Rating: 4 out of 5 stars - Lots of surprises, good and bad.
Lots of surprises, good and bad. Acting is superb from all. Just a few slow spots that upset the pace a bit, but I really enjoyed this film four stars worth.



Rating: 4 out of 5 stars - The Italian Job DVC
Good DVD. Was slow in a few shots, but action so fast, one will not fall asleep. MD



Rating: 1 out of 5 stars - Damaged Goods
I ordered a new HD-DVD, and the one I received was significantly scratched...so much that it would not play properly.



Rating: 3 out of 5 stars - Starring....The Mini Cooper
Never before in the annals of product placement, not with Disney's Love Bug or Bond's Aston Martin has a car so thoroughly captured the imagination of its producer and director.
Beginning as three ordinary, if zippy and sassy little urban go-mobiles, the brave little Minis are transformed into brawny, high-powered brutes that lead motorcycles on a merry chase through-and under-the streets of Los Angeles.
The Coopers have great screen presence and their acting performance was by far the best of any cast member. I look forward to seeing them in other movie genres: romantic comedy would be a natural.
There is one sour note however. In pursuit of a cinematic device called a 'plot', the story begins and ends in the only city in the world where there are no cars.

Lynn Hoffman, author of The New Short Course in Wine



Rating: 4 out of 5 stars - Not perfect, but very good.
Film about a company of master thieves who plan the perfect heist of millions of dollars worth of gold bullion in Venice and pull it off, only to be double-crossed by one of their own, Steve (played by Edward Norton), who kills the leader of the company John Bridger (played by Donald Sutherland) and leaves the rest of the company for dead, making off with the gold bullion. But the other members of the company do not die, and, led by former second in command Charlie Croker (played by Mark Wahlberg) vow to avenge their leader's death and recover the gold bullion. When a year later they track down Steve living the good life in Los Angeles, they enlist the help of John Bridger's daughter and highly skilled safe cracker Stella (played by Charlize Theron) to help them avenge their leader's and her father's death and also recover the gold bullion.
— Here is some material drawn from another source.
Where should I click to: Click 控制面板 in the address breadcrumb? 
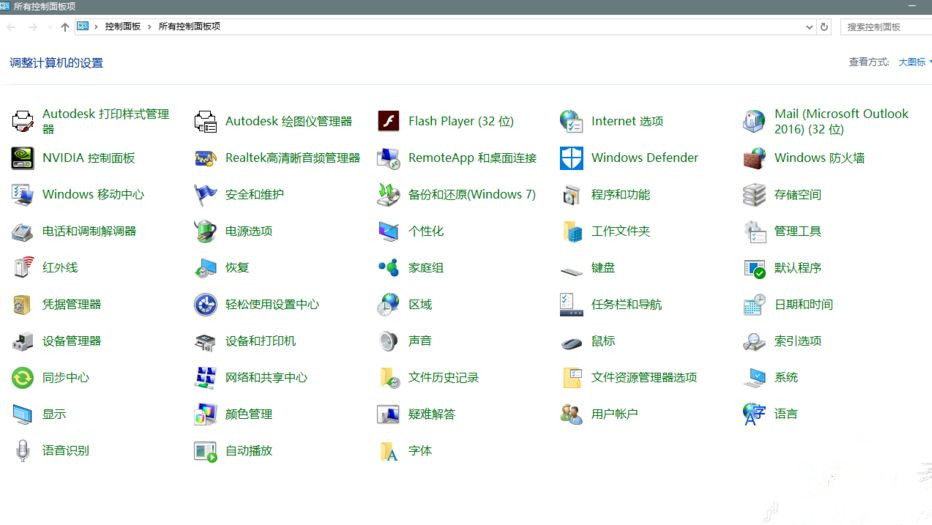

The heist is on.

Comments: I found this to be a commendable movie. There are good action sequences in the two main locales of Venice and Los Angeles in which the film is set, the heist scenes are very clever, the main characters all gel well, there is some wry humour and the iconic elements from the 60s original - such as the Minis and the gold bullion - are all in place. I have not seen the original so I cannot compare the two films but this film was very good, although I felt the ending could have had more impact. Nonetheless this is a very well made - if not perfect - film. Go and see it.




read more customer reviews on The Italian Job [Blu-ray]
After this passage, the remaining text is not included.